Consigna | Repite sin cambios el pasaje del fragmento sobre la felicidad que empieza con las palabras "Bertrand Russell encontraba" y termina con "que nos conocieron.".

Fragmento |
>>>>>

Bertrand Russell encontraba la felicidad en la pregunta que todos deberíamos hacernos en el trayecto final de nuestras vidas: ¿Por qué he vivido? La búsqueda del amor, del conocimiento, guiado por la empatía y la piedad ante el sufrimiento humano, es su respuesta, un camino que nos transporta por senderos de dolor y angustia, pero nos recompensa con la calidez de haber encontrado un propósito digno de perdurar en la memoria de aquellos que nos conocieron.

La búsqueda de la felicidad, de las llaves de su enigma, de su algoritmo, nos embauca, encantándonos, e iniciamos un viaje, como peregrinos exiliados, hacía una Ítaca apenas soñada. Aterrados de alejarnos cada instante más lejos de la orilla de nuestra inocencia perdida,  náufragos en el mar de la vida, navegando a través de un océano lleno de ruido de fondo, de conversaciones insípidas con gente vacía, desnudos ante quienes deberíamos ocultarnos, disfrazados ante quienes deberíamos confiar, desorientados por dar vueltas y vueltas sin saber quiénes somos ni qué diablos hacemos en este lugar, preguntándonos si esto es vida. Hasta que desafiantes en la lucidez que nos da comprender la fragilidad del instante en que nos creemos felices, gritamos a quien quiera escucharnos. Sí, esto es la vida, y esto es la felicidad. Que empiece todo de nuevo.

<<<<<

Datos analizados |
>>>>>

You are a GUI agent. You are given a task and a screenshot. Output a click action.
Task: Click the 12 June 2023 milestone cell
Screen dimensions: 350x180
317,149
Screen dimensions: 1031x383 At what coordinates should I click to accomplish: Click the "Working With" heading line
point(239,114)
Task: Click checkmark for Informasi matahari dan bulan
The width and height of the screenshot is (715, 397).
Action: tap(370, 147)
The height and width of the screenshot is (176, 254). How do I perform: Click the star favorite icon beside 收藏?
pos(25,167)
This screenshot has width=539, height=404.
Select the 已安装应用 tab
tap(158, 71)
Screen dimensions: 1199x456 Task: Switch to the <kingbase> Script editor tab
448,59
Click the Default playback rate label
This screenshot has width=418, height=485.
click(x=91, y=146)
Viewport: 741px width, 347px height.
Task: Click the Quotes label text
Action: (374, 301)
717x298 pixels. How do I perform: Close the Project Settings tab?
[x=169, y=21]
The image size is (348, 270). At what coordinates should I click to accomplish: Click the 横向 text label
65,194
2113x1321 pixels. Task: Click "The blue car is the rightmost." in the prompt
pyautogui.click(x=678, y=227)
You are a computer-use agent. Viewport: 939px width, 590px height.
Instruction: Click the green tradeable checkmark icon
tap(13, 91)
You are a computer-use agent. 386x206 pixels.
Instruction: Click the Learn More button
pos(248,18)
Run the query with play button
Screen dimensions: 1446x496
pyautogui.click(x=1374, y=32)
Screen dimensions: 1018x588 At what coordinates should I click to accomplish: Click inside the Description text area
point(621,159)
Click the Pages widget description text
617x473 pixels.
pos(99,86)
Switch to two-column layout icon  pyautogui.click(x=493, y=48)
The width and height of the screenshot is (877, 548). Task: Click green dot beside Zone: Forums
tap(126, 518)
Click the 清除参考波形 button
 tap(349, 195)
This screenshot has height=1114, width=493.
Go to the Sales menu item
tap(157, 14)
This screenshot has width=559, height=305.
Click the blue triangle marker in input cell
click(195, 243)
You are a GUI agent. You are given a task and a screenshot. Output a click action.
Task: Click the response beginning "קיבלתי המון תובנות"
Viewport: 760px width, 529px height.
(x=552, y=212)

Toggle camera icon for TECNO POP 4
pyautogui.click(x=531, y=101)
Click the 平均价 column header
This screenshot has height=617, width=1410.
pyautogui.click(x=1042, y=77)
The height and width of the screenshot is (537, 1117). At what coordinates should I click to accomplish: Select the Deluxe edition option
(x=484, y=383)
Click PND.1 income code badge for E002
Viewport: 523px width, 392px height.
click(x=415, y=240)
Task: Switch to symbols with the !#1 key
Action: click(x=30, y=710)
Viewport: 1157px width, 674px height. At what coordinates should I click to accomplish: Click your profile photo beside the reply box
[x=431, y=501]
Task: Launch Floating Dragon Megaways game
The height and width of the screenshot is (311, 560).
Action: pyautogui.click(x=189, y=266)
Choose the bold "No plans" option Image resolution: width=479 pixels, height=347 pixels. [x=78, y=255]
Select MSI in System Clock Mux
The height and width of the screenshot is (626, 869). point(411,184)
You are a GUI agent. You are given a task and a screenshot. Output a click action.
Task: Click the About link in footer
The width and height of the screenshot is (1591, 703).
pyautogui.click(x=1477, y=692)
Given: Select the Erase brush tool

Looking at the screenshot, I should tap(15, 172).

<<<<<

Respuesta |
Bertrand Russell encontraba la felicidad en la pregunta que todos deberíamos hacernos en el trayecto final de nuestras vidas: ¿Por qué he vivido? La búsqueda del amor, del conocimiento, guiado por la empatía y la piedad ante el sufrimiento humano, es su respuesta, un camino que nos transporta por senderos de dolor y angustia, pero nos recompensa con la calidez de haber encontrado un propósito digno de perdurar en la memoria de aquellos que nos conocieron.